Gusset plates can be made into a variety of shapes and sizes and from a range of materials.

Gusset plates are usually square or rectangular, but can be triangular or made into a customized shape to fit the joint. The shape of each plate is designed so that welding or bolts can be applied to different edges of the plate.

A gusset plate can form the entire connection or it can be used in conjunction with bolts or welds.

There are several prominent connection types that include gusset plates, which include KT gusset plates, uniform force bracing connections, and bolt groups.

A KT gusset plate connects several members together through one gusset plate. The gusset plate is welded to a beam, and then two or three columns, beams, or truss chord are connected to the other side of the gusset plate through bolts or rivets or welds.
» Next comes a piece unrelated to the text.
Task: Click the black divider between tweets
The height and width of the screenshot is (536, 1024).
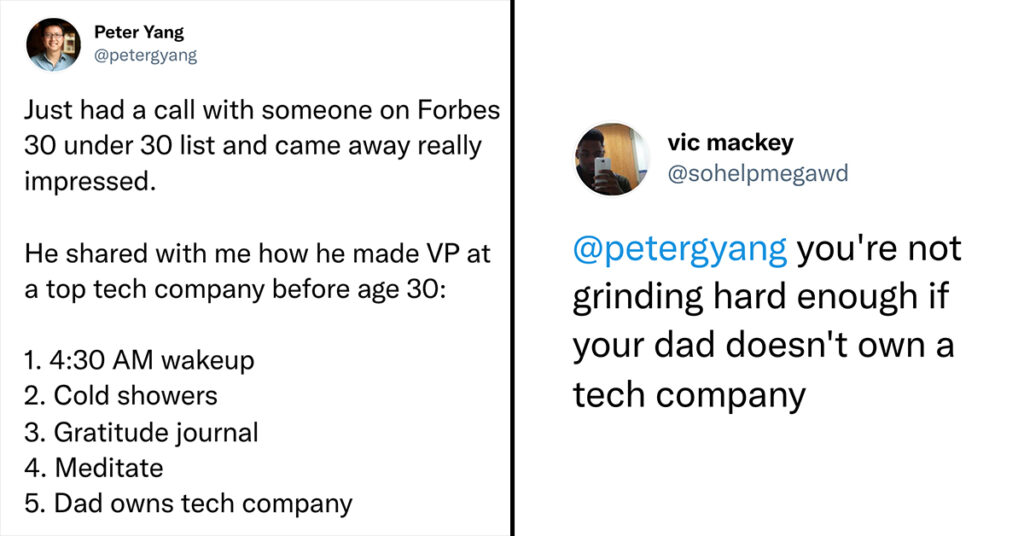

A uniform force bracing connection connects a beam, column, and one other member. The gusset plate is bolted to the column and welded to the beam. The connection of the last remaining member can be through either bolts or welds.

==Notable failures==

A video showing the collapse of the Interstate 35-W Mississippi River bridge from a security camera

=== Steel bridges ===
The most notable bridge failure due to gusset plates is the collapse of I-35W Mississippi River bridge in Minneapolis, Minnesota on August 1, 2007. Investigators found that the bridge had 16 under-designed gusset plates that fractured and ripped, and that the remaining gusset plates were properly designed and remained intact.

The 16 under-designed plates that failed were found to be only 1/2 inch thick when they should have been thicker to be in accordance with the American Association of State Highway and Transportation Officials (AASHTO) “Standard Specifications for Highway Bridges”, 1961. The National Transportation Safety Board attributed most of the cause of the failure of the bridge to this flaw.
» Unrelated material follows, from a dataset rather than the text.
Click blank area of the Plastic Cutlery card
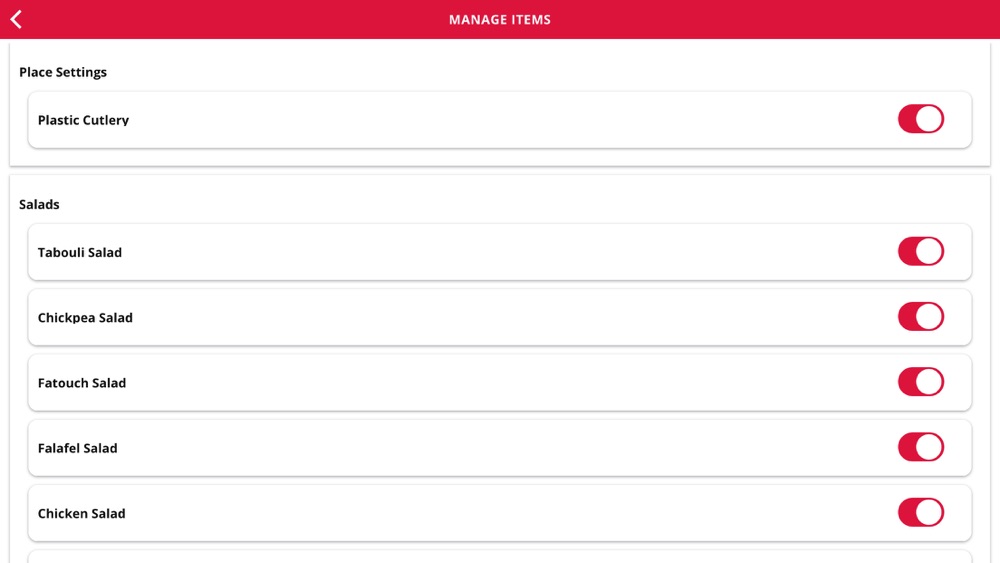Viewport: 1000px width, 563px height. point(510,120)
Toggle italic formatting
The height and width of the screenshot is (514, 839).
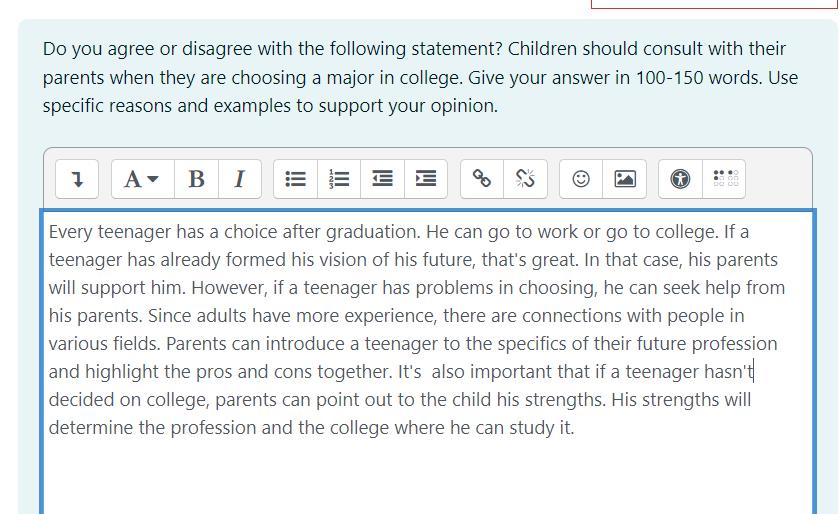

In addition to the gusset plates being under-designed for their original loading, there were other factors that led to the demise:
- At the time of the collapse of the bridge, approximately 300 tons of construction equipment was located near several of the under-designed gusset plates.
- The bridge was completed in 1967, but in 1977 and 1998, a median barrier, larger outside walls, and a thicker concrete deck were added to the bridge, causing additional loading on the already under-designed gusset plates.
- The temperature on the day of the collapse also could have introduced additional expansion stresses on the gusset plates, since the bearings on the bridge were partially "frozen" (due to corrosion, not temperature) limiting their effectiveness.

=== Radio telescopes ===
The current Green Bank Telescope at Green Bank, West Virginia, completed in 2000, was built following the collapse of the previous Green Bank telescope, a 90.44 m paraboloid erected in 1962. The previous telescope collapsed on 15 November 1988 due to the sudden loss of a gusset plate in the box girder assembly, which was a key component for the structural integrity of the telescope. Most radio and telecommunications dishes have gusset plates somewhere in their design, some designs more than others. As a general maintenance practice, these plates should be checked every two or three years, depending on the size of the dish.